A large vascularized pedicled nasoseptal flap is then harvested from either side and rotated into the posterior nasopharynx until the reconstruction phase. It is important to design the flap in such a manner to maximize the surface area of the flap to provide adequate coverage of the anticipated skull base dural defect. The anterior margin of the incision is made at the septocolumellar junction to maximize the sagittal reach of the flap. The incision is extended laterally along the floor of the nose to increase the coronal dimension of the flap. It is better to overestimate the defect size and oversize the flap than to have a smaller flap with suboptimal coverage. Care is taken to protect the vascular pedicle from inadvertent trauma to prevent vascular compromise of the flap.
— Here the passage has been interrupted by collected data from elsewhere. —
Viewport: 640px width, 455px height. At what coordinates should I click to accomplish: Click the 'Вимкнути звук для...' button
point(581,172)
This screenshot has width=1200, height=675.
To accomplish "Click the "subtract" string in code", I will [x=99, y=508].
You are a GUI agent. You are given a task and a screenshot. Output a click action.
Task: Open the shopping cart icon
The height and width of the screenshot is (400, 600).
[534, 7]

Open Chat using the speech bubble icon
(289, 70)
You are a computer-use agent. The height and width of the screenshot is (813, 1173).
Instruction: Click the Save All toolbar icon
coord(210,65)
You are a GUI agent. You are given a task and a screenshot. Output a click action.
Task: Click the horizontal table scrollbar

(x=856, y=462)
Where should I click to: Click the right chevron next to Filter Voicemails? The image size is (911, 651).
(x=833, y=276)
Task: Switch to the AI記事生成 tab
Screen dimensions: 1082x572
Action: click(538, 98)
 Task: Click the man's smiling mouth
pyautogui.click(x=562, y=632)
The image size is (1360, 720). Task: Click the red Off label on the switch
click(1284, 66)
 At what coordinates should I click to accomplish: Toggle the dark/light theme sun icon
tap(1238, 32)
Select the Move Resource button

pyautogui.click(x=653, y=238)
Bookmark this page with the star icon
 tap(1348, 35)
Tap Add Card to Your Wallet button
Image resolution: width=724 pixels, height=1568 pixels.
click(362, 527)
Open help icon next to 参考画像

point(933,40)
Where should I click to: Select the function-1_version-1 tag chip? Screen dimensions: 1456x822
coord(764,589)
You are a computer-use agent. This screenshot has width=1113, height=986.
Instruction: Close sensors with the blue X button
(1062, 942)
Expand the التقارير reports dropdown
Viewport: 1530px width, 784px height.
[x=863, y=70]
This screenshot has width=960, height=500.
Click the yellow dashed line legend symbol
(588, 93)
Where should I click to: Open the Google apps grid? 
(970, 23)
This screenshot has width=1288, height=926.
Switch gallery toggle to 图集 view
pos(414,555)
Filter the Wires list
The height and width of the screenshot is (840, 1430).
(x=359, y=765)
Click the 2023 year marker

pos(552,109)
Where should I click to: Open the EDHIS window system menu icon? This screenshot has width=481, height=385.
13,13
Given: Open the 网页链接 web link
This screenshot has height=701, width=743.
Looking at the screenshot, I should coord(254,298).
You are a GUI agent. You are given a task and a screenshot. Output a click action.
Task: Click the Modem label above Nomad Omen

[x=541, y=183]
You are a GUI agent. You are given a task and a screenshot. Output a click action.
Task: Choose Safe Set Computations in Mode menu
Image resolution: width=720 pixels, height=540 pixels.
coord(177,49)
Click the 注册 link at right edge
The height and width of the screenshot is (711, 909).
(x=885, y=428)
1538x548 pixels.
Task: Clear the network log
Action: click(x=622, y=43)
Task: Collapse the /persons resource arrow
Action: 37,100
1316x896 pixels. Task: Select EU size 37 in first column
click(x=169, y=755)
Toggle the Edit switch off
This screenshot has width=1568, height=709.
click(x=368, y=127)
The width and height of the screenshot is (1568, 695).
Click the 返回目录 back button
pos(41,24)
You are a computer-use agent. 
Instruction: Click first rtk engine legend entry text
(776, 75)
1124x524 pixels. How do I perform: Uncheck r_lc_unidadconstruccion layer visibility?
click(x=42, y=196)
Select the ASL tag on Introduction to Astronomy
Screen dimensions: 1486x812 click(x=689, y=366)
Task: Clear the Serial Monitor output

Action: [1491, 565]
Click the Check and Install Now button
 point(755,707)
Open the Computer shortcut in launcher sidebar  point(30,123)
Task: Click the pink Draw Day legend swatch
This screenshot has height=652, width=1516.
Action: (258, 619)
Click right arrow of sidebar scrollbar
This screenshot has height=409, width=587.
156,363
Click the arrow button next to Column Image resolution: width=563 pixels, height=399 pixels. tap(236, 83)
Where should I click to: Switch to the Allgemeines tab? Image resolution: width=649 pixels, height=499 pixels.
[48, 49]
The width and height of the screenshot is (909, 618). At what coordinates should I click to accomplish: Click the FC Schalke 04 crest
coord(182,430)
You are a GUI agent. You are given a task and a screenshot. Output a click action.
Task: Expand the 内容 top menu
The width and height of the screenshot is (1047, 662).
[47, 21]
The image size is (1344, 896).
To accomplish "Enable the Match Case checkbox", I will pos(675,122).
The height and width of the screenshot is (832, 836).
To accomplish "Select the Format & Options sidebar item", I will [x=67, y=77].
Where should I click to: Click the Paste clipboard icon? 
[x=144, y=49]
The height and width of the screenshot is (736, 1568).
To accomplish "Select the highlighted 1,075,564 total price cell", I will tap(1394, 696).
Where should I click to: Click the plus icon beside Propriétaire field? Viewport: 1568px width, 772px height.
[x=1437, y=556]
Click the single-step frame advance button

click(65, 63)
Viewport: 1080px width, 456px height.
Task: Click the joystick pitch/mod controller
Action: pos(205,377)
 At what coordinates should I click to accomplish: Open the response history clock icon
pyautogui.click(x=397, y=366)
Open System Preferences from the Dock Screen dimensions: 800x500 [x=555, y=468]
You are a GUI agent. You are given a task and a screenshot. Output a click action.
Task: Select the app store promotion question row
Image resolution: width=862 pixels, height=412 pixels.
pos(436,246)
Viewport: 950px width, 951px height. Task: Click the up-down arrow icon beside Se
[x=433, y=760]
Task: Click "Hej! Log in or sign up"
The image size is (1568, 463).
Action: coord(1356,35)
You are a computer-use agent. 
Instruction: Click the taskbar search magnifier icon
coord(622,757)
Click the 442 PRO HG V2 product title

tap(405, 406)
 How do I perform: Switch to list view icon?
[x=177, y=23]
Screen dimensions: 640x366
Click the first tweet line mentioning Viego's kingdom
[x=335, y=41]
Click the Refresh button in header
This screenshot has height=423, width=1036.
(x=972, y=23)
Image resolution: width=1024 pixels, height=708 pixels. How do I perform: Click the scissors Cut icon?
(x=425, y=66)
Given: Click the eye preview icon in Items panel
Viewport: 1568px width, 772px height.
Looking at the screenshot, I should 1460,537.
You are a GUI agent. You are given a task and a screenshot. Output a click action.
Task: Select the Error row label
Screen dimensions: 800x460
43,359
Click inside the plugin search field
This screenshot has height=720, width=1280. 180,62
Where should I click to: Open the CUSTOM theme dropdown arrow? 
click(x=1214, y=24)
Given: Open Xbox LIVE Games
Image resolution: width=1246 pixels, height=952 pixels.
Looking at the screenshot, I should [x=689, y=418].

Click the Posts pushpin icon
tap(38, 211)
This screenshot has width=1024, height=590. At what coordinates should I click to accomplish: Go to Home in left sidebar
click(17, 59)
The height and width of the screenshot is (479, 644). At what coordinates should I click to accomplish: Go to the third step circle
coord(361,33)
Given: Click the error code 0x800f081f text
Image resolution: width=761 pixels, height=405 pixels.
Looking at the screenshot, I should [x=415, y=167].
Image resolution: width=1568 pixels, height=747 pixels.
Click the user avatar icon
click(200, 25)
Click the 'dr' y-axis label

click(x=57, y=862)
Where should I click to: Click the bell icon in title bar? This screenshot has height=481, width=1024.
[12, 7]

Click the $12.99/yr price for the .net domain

The sphenoidotomy is widened and bilateral total ethmoidectomies are performed with a tissue microdebrider to expose the junction of the lamina papyracea with the fovea ethmoidalis. An extended frontal sinusotomy (modified Lothrop procedure) is performed to expose the anterior extent of the transcribriform corridor. A superior septectomy is performed to provide a panoramic view with binostril access to the ventral cribriform plate. An additional posterior septectomy can be made to allow triangulation of instrumentation through both nostrils to the surgical target. The Lothrop cavity (common frontal sinus cavity) is widened and the nasofrontal beak is thinned down with up-angled curettes and a high-speed drill to expose the posterior frontal sinus wall. The endoscopic modified Lothrop procedure is an important step in the exposure of the transcribriform corridor because it provides exposure of the posterior table of the frontal sinus, a key landmark to delineate the anterior border of the transcribriform corridor. This also serves as a ledge to tuck inlay graft material and a platform to lay down the nasoseptal flap.
Next, a transcribriform craniectomy of the ventral skull base is performed using a high-speed drill with copious irrigation ( Figs. 5 and 6 ). The boundaries of the craniectomy are largely determined by the size of the tumor and the extent of the dural attachment. In general, the craniectomy extends from the posterior wall of the frontal sinus at the level of the crista galli to the planum sphenoidale in the sagittal plane, and from lamina papyracea to lamina papyracea in the coronal plane. After thinning down the fovea ethmoidalis and cribriform plate, the crista is drilled down and dissected away from the dural reflections. The anterior and posterior ethmoidal arteries are coagulated and divided bilaterally to devascularize the tumor. Care is taken to avoid retraction of the proximal end of these arteries back into the orbit before they are adequately coagulated so as to avoid orbital hematoma and proptosis. The exposed dura is further coagulated to devascularize the basal attachment of the tumor.